EOFError when training multiple files

abdullah.tayyab · December 15, 2020, 1:04am

Hi there,

I also posted on Testing for correctness of the samples - #11 by abdullah.tayyab but I think my issue warrants a separate topic so I can provide full context of what I am trying to achieve.

I am trying to create an ASR system for Urdu (native Pakistani language) using the Ubuntu 16.04 Deep Learning AMI from AWS. I have installed DeepSpeech (0.9.2) in a virtualenv as dictated in the documentation. I have been testing with one data source using various configurations and train/test/dev files have worked fine with that one data source. I have assembled various data sources with decent transcriptions to expand the data set.

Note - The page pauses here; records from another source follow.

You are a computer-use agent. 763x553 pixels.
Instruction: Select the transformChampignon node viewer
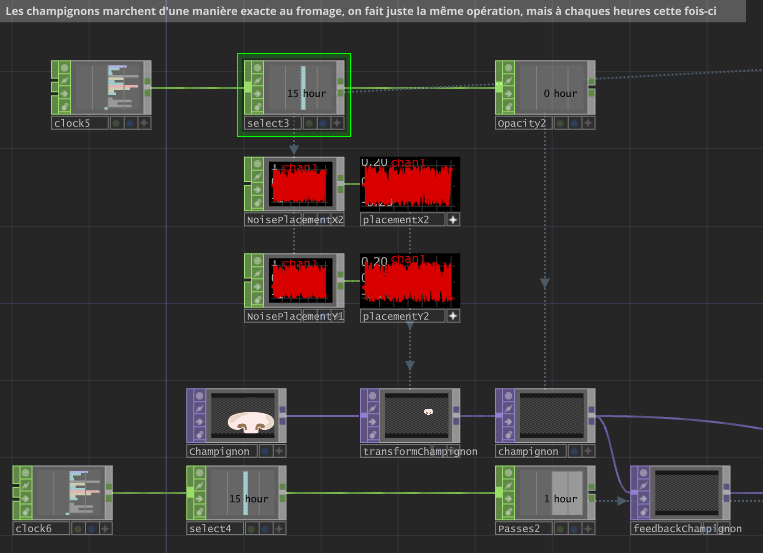(417, 415)
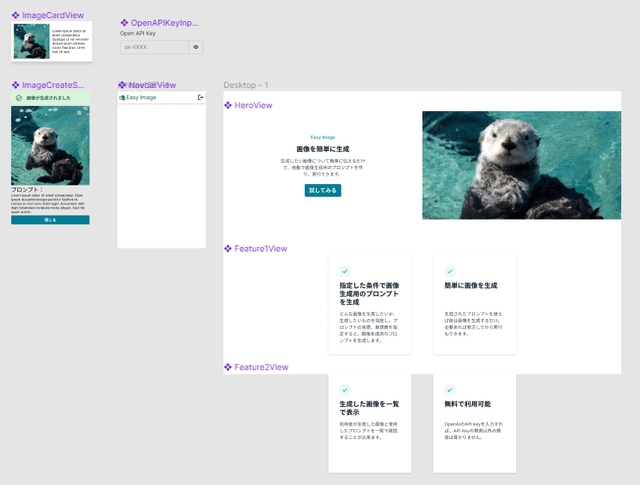Image resolution: width=640 pixels, height=485 pixels.
Task: Click check icon on 無料で利用可能 card
Action: click(x=450, y=389)
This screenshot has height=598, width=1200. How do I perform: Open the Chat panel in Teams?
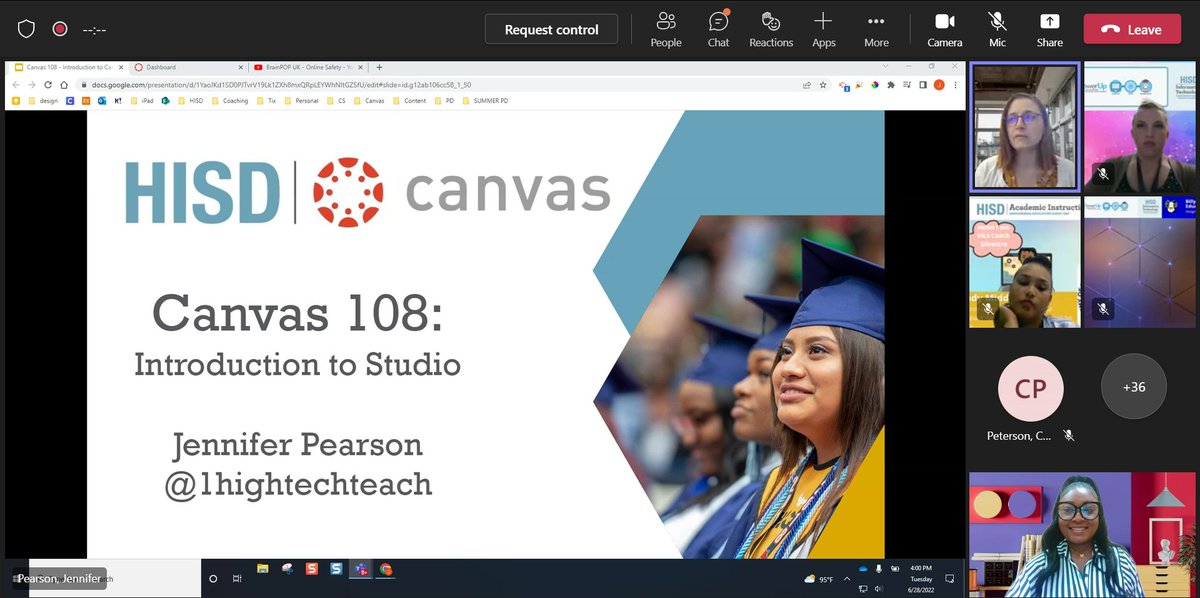point(717,27)
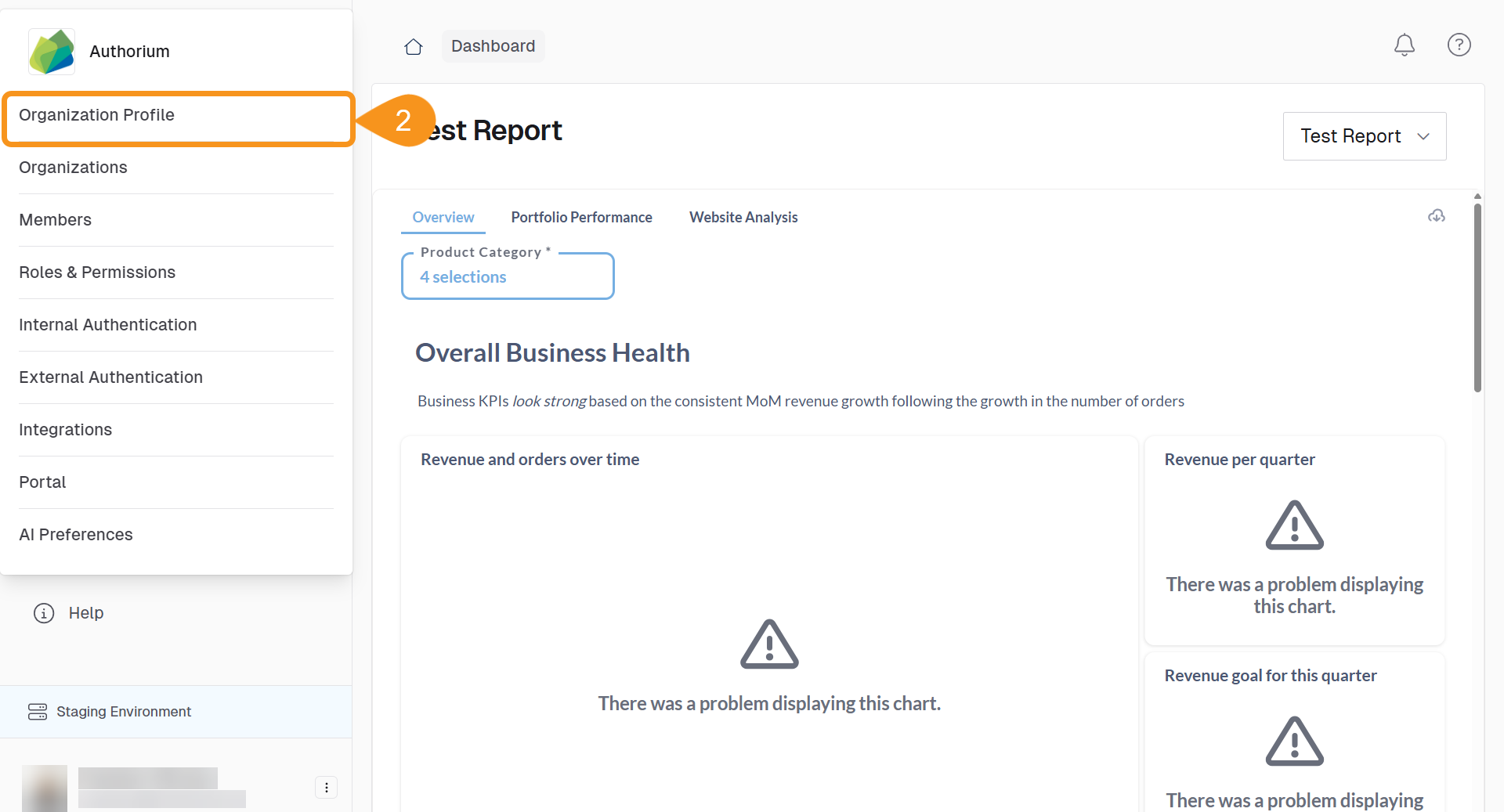Click the help question mark icon
The width and height of the screenshot is (1504, 812).
point(1459,45)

I have generated a separate scoring file for Urdu as pointed out in multiple topics in discourse. The command I am using the execute is:
python3 DeepSpeech.py --drop_source_layers 1 --alphabet_config_path /$HOME/Uploads/UrduAlphabet_newscrawl2.txt --checkpoint_dir /$HOME/DeepSpeech/dataset/trained_load_checkpoint --train_files /$HOME/Uploads/trainbusiness.csv --dev_files /$HOME/Uploads/devbusiness.csv --test_files /$HOME/Uploads/testbusiness.csv --epochs 2 --train_batch_size 32 --export_dir /$HOME/DeepSpeech/dataset/urdu_trained --export_file_name urdu --test_batch_size 12 --learning_rate 0.00001 --reduce_lr_on_plateau true --scorer /$HOME/Uploads/kenlm.scorer

Here comes the interesting part… this works perfectly when I execute this separately for all the different data sources. I have been generating training, test, and dev files for each data source and there were no issues when I used those files. I get the exception below when I try to combine the csv files and run the whole data set together. Obviously, I want to do that so there is more data and I can execute the whole data set for a high number of epochs.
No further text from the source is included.